The event is named after its founder, Rick Hansen, who became a national icon when he wheeled 40,000km around the in world in 1986/87 and raised more than $26 million.
"Since the Man In Motion World Tour over 18 years ago, we have been constantly working towards improving the quality of life of people with a spinal cord injury," Hansen said.
"The funds raised from Wheels In Motion provides us with the opportunity to meet the needs of those living with a spinal cord injury, from the point of injury, through to integration into the community."
Half of the net proceeds from this event are directed to priority needs of people living with SCI in event communities. The other half is directed towards research.

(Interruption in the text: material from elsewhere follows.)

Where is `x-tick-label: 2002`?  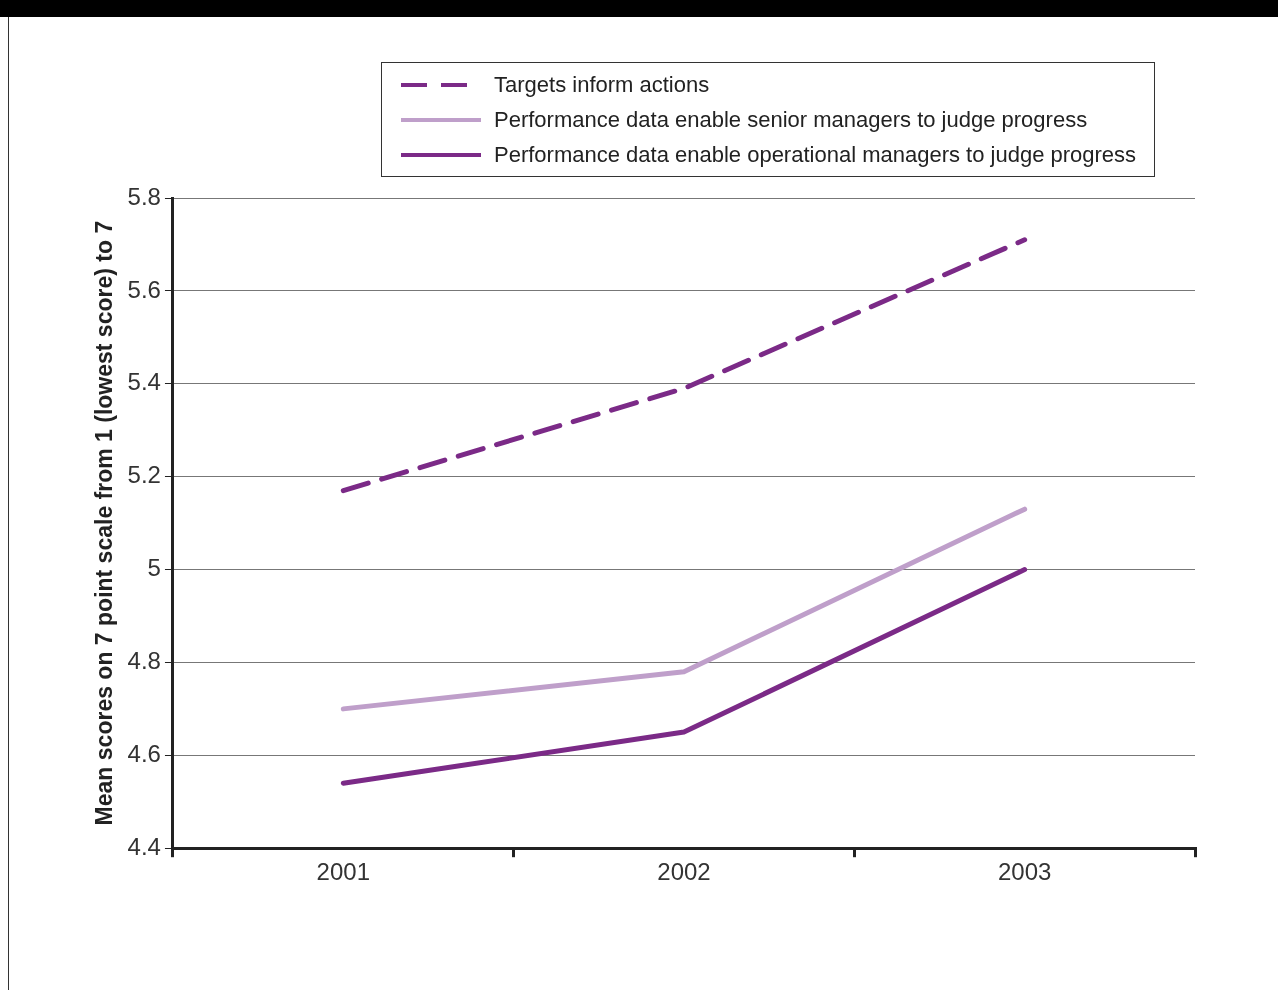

The quality of life funds disbursed into communities across Canada will support initiatives such as improving peer support, residential access ramps, training assistance dogs, wheelchair purchases and developing sports and recreation programs.
Other benefits include ensuring disabled children have access to play park structures, residential homes, washrooms and transportation.
Proceeds for research will be allocated to establishing a Spinal Cord Injury Transnational Research Network.
This network will bring together more than 16 key universities, hospitals and rehabilitation centres to collaborate and increase the number of clinical trials to maximize the quality of life of people with a SCI.
The research will cover areas from point of injury through to people with SCI actively living and contributing in their community.
"Im grateful to Canadians for helping to keep the dream alive. Through advances in technology and research, I believe that one day any person with SCI will have the chance at full recovery and the opportunity to walk again," Hansen said.
"Until then, were asking people to get on wheels so that eventually people with SCI can get off wheels.